When a client's skin is dry, which of the following nursing interventions would be most helpful?
- A. Limit bathing to once or twice a week.
- B. Bathing is daily, but no soap is used.
- C. Bathing daily with mineral oil added to the water.
- D. Bathing with lotion instead of water.
Correct Answer: A
Rationale: Limiting bathing to once or twice weekly prevents further drying of already dry skin, preserving natural oils. Daily bathing, even without soap or with oil, risks exacerbation, and lotion isn't a bath substitute. Nurses apply this to maintain skin integrity.
Which of the following is the appropriate nursing intervention for a patient with a terminal illness who is passing through the acceptance stage?
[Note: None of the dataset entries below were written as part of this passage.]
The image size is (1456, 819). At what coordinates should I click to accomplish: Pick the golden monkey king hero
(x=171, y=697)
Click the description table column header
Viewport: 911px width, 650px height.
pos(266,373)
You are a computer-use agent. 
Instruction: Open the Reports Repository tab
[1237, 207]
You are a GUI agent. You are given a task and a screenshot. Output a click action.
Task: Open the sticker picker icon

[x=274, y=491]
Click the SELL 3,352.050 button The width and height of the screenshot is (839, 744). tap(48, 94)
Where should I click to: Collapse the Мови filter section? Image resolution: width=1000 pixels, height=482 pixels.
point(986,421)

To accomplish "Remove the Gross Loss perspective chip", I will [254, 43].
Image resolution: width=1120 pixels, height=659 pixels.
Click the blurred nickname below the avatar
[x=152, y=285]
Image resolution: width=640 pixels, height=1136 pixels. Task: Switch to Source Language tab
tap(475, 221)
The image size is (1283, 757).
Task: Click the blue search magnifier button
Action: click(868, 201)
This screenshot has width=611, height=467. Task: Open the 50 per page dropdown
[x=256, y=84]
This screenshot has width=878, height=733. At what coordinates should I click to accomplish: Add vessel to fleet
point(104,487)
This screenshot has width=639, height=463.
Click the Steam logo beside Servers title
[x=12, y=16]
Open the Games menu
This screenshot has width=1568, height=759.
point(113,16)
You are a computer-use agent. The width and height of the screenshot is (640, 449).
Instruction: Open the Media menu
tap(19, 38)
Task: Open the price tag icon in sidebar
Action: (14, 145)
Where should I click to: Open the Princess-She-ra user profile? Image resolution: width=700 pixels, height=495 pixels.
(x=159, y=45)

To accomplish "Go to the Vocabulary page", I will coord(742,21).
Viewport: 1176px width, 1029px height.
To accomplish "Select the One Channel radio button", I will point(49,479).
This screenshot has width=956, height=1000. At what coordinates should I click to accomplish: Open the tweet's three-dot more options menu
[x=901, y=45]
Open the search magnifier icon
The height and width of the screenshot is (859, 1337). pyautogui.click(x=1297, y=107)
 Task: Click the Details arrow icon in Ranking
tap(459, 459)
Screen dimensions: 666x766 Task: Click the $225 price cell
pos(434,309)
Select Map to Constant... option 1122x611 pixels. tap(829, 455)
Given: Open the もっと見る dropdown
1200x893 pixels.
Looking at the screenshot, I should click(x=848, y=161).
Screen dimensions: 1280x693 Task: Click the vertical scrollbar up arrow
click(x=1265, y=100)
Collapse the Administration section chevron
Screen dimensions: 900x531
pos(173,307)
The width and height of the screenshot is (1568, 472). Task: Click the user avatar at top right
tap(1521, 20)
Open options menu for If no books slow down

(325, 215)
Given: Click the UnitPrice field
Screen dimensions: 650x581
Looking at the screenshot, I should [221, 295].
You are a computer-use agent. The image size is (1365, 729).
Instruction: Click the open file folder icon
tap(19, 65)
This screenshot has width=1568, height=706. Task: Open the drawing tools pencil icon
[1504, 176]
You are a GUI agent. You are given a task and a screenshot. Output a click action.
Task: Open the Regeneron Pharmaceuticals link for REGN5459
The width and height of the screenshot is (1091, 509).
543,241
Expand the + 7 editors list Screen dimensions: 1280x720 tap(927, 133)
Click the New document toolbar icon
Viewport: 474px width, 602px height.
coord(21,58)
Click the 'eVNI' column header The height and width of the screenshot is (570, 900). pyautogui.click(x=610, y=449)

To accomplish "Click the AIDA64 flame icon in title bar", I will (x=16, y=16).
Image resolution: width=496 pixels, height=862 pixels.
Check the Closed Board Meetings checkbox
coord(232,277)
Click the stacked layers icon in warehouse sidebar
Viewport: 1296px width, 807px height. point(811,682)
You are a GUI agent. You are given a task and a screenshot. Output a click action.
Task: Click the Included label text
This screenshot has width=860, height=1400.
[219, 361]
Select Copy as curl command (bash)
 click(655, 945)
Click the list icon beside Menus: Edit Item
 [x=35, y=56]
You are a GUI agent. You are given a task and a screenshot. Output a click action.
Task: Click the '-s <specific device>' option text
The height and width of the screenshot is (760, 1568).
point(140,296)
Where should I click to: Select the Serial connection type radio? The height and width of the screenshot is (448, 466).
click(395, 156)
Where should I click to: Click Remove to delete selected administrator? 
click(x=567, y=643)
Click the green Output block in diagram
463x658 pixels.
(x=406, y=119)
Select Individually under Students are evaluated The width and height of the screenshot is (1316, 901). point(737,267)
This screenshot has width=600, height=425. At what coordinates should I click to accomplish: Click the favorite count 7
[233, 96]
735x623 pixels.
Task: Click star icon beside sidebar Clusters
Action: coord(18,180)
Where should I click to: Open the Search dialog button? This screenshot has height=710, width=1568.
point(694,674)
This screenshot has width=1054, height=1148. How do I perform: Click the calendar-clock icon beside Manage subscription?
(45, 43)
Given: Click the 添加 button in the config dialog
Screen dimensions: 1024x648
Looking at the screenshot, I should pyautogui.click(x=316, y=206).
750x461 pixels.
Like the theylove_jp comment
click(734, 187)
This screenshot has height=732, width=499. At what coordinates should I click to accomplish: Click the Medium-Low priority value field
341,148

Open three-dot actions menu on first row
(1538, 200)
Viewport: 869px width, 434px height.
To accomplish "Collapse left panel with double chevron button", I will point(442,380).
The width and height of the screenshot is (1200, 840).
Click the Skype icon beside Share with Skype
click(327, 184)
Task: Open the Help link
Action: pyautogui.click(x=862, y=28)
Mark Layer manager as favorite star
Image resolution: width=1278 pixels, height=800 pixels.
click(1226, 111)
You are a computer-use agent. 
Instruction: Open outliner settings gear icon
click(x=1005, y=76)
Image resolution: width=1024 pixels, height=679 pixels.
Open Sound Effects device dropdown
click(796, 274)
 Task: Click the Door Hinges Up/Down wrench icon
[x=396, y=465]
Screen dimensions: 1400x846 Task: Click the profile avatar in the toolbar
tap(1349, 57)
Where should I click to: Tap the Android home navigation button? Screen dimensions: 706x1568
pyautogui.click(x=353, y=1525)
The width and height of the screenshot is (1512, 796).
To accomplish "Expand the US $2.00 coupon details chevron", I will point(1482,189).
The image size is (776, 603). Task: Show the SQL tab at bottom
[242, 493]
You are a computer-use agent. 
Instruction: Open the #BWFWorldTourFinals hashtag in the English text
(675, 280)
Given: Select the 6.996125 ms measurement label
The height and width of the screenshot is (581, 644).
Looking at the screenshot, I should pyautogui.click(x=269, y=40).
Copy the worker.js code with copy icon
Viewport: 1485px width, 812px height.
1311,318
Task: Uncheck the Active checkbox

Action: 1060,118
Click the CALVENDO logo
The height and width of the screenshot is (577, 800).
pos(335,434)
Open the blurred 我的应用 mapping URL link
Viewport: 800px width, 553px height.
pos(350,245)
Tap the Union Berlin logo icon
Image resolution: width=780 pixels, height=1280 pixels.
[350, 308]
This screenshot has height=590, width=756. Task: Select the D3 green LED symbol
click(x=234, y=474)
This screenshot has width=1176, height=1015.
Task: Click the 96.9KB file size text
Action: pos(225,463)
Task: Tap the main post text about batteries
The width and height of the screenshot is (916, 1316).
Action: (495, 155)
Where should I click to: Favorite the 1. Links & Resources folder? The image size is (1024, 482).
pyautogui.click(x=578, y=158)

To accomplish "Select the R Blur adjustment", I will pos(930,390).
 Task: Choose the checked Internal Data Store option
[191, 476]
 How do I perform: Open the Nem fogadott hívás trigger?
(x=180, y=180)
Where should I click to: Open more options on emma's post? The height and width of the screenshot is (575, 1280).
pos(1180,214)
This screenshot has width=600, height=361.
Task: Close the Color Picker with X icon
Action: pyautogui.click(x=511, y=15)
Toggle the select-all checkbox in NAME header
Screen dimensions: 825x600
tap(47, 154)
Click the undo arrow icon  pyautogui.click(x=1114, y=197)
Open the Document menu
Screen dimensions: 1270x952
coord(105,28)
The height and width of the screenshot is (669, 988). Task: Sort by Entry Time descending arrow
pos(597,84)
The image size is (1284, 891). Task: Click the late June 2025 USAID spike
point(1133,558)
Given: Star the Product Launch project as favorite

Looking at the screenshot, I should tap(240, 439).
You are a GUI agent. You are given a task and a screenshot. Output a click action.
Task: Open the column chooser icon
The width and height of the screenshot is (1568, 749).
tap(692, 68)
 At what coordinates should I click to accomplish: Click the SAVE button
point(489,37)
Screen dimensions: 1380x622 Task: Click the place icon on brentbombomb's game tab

- A. Allowing the patient to cry
- B. Encouraging unrestricted visiting
- C. Explaining the patient what is being done
- D. Being around though not speaking
Correct Answer: D
Rationale: In Kübler-Ross's acceptance stage, patients often seek peace, preferring quiet presence over active intervention. Being nearby without speaking respects their emotional state, offering comfort without disruption. Crying aligns with earlier stages (e.g., depression), unrestricted visiting may overwhelm, and explaining procedures suits denial or bargaining. Nurses provide silent support, aligning with the patient's need for calm reflection, enhancing dignity and comfort in end-of-life care.
Which of the following do not correctly correlates the increase BP of Ms. Aida, a 70 year old diabetic?
- A. Females, after the age 65 tends to have lower BP than males
- B. Disease process like Diabetes increase BP
- C. BP is highest in the morning, and lowest during the night
- D. Africans, have a greater risk of hypertension than Caucasian and Asians.
Correct Answer: A
Rationale: Females over 65 often have higher BP e.g., post-menopause not lower, contradicting Aida's rise. Diabetes (vessel damage), morning peaks (circadian), African risk (genetics) align. Nurses note this e.g., elderly diabetics for management.
The physician orders a maintenance dose of 5,000 units of subcutaneous heparin (an anticoagulant) daily. Nursing responsibilities for Mrs. Mitchell now include:
- A. Reviewing daily activated partial thromboplastin time (APTT) and prothrombin time
- B. Reporting an APTT above 45 seconds to the physician
- C. Assessing the patient for signs and symptoms of frank and occult bleeding
- D. All of the above
Correct Answer: D
Rationale: All are critical to monitor bleeding risks and heparin efficacy.